Política

Governo dos EUA acusa Brasil de falhar no combate contra o crime

Documento destaca que governo brasileiro precisa adotar medida mais duras para combater facções como PCC e CV

Governo dos EUA acusa Brasil de falhar no combate contra o crime
Trump volta a pressionar Brasil por ações contra o crime organizado Crédito: Alan Santos/PR

O presidente dos Estados Unidos (EUA), Donald Trump (Republicano), acusou o governo brasileiro de falhar no combate ao crime organizado e, consequentemente, contra as facções criminosas Primeiro Comando da Capital (PCC) e Comando Vermelho (CV).

Segundo um documento assinado por Trump, divulgado pelo Departamento de Estados dos EUA nesta quarta-feira (16), as facções criminosas brasileiras “transformaram o país em um centro para o fluxo global de cocaína”. A declaração, enviada da Casa Branca para o Congresso americano se trata de uma determinação para o ano fiscal de 2027, como uma prestação de contas para a liberação de recursos para fins específicos – no caso, o combate ao narcotráfico.

“Essas organizações terroristas brasileiras estão crescendo como uma ameaça para a paz e a segurança ao redor do mundo, e o governo brasileiro precisa urgentemente tomar medidas mais agressivas para combater [as facções] e se defender antes que elas cresçam e se espalhem”, escreveu o documento divulgado pelo departamento de estado americano.

Desde que os Estados Unidos passou a classificar o PCC e o CV como organizações terroristas, o governo americano passou a enfrentar divergências com o governo brasileiro por conta da classificação. Apesar de reconhecer a gravidade e o tamanho das facções, tal como agradecer pela ajuda norte-americana, o governo brasileiro nega a necessidade de ampliar a classificação das organizações como terroristas, alegando que tem condições de enfrentá-las e desestruturá-las. Vale destacar que, a partir do momento em que os EUA classificam um grupo como “terrorista”, isso abre margem para intervenções dos Estados Unidos ao Brasil, inclusive militares.

O governo americano classificou 23 países (dentre eles Colômbia, Afeganistão, México, Venezuela e China) como grandes produtores ou rotas de drogas. O Brasil não foi citado nessa lista, concentrando as críticas à gestão brasileira no combate às facções criminosas como potenciais rotas de drogas.

El Salvador

Por outro lado, o governo norte-americano parabenizou a atuação da Argentina, do Equador e de El Salvador – todos países comandados por governos conservadores e ligadas à direita – em suas “lideranças e sucesso na luta contra o narcoterrorismo”.

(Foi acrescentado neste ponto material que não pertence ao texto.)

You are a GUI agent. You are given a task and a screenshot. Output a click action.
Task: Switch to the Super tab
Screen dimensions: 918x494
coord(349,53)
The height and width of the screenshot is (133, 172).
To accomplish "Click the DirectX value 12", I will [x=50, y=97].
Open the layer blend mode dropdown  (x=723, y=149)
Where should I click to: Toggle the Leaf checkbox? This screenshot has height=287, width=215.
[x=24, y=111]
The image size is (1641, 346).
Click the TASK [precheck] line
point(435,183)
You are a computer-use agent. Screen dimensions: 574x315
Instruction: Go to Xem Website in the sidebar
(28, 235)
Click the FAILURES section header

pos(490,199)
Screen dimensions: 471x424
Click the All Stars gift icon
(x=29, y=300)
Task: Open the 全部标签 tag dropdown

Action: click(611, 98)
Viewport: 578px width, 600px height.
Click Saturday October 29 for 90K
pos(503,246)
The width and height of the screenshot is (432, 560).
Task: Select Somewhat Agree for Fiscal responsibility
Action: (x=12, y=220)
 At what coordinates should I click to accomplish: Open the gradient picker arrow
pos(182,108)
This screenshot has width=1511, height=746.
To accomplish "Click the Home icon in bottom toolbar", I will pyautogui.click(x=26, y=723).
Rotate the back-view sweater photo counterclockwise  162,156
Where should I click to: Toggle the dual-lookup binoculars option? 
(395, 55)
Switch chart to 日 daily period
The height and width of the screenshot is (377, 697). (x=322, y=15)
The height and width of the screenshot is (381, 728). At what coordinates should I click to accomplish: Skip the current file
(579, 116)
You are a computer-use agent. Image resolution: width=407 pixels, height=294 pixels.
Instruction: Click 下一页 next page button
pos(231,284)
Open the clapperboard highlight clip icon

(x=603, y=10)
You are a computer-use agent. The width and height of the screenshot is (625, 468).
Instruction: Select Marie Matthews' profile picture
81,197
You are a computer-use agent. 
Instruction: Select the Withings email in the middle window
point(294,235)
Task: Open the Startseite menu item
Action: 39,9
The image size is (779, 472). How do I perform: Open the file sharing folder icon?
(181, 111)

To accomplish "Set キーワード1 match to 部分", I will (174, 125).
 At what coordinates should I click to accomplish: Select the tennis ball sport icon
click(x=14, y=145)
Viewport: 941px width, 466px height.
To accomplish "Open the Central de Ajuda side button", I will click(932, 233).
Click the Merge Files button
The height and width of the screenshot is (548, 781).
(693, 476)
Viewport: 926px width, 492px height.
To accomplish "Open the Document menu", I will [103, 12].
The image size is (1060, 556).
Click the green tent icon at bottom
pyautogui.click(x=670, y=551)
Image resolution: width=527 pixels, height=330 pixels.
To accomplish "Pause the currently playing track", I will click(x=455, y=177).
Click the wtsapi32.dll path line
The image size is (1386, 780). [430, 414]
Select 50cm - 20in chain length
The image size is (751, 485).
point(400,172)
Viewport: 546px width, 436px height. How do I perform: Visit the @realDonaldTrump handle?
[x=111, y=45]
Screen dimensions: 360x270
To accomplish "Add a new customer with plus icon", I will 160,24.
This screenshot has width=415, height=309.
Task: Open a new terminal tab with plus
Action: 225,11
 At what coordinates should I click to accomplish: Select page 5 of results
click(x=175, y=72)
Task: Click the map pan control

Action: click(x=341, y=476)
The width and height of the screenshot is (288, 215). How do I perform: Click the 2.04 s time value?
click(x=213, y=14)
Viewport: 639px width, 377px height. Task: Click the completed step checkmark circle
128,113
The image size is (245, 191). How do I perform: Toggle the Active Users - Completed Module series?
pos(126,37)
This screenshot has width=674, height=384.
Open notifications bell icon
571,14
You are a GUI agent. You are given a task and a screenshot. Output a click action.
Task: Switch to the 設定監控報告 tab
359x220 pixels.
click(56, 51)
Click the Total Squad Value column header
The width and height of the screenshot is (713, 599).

El Salvador é conhecido por ter um regime prisional severo, tal como as demais medidas de segurança pública interna. As medidas de segurança pública, adotadas pelo chefe de estado Nayib Bukele, se tornaram referência para políticos ligados a áreas mais conservadoras por adotarem um modelo “linha dura”. Dentre as medidas, Bukele suspendeu direitos constitucionais, como o direito à defesa e à liberdade de associação, além de ter aumentado o encarceramento e os presídios de segurança máxima. O número de homicídios em El Salvador reduziram drasticamente, mas o modelo enfrenta críticas de instituições ligadas a direitos humanos.

Em 30 de agosto, o candidato à Presidência e senador Flávio Bolsonaro (PL-RJ) se encontrou com o ministro da Justiça e Segurança Pública de El Salvador, Gustavo Villatoro, e declarou que, se vencer a corrida eleitoral, adotará um sistema prisional como o de El Salvador.